■ GIVEN INFORMATION
────────
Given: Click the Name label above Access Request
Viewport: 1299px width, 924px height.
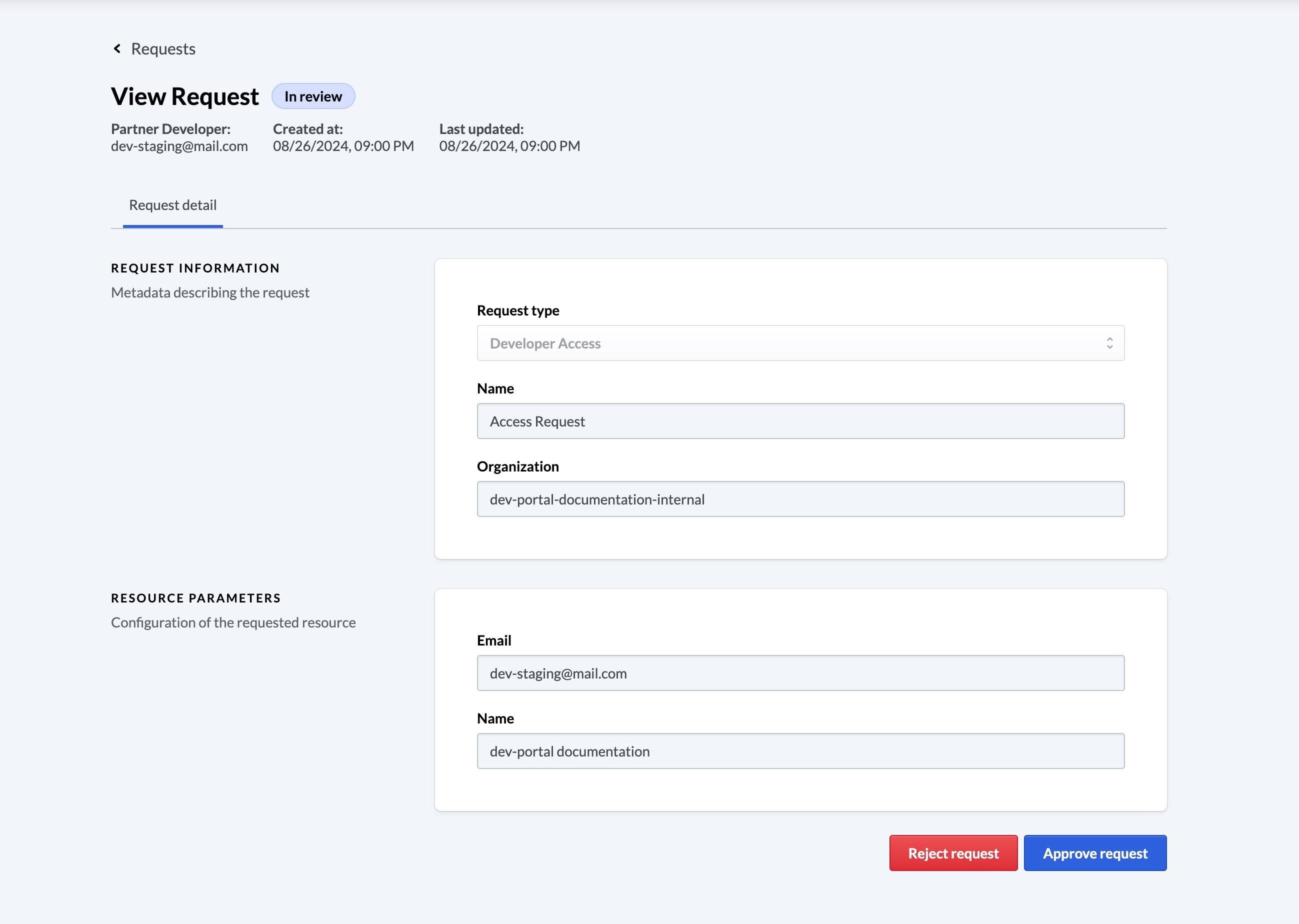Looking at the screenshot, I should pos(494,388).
────────
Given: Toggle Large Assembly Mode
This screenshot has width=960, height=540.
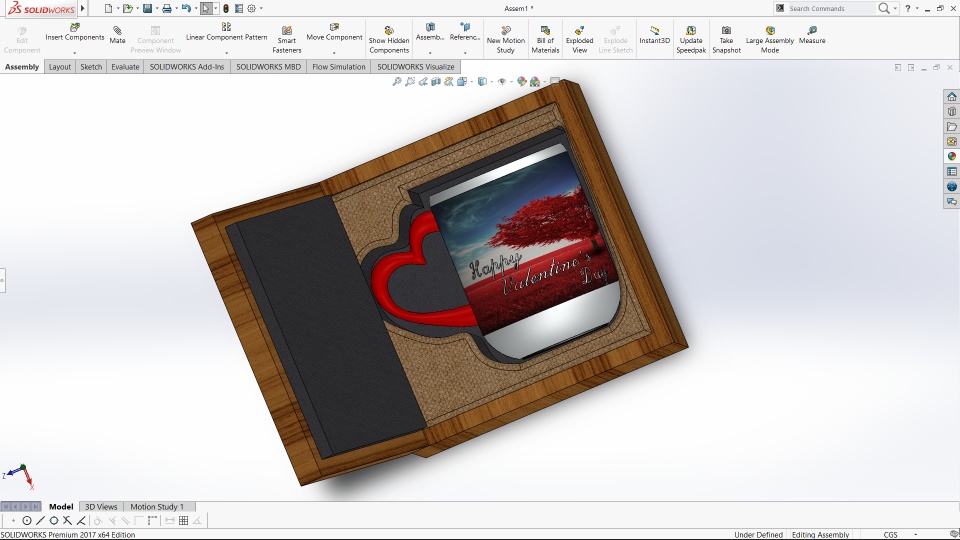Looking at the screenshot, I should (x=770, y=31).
────────
■ GIVEN INSTRUCTION
Output the section that begins with the line containing "Given: Toggle Large Assembly Mode" and ends with the line containing "Looking at the screenshot, I should (x=770, y=31)." as a JSON list of strings, one per line, with blank lines omitted. Leave the pictures out.

■ SOLUTION
[
  "Given: Toggle Large Assembly Mode",
  "This screenshot has width=960, height=540.",
  "Looking at the screenshot, I should (x=770, y=31)."
]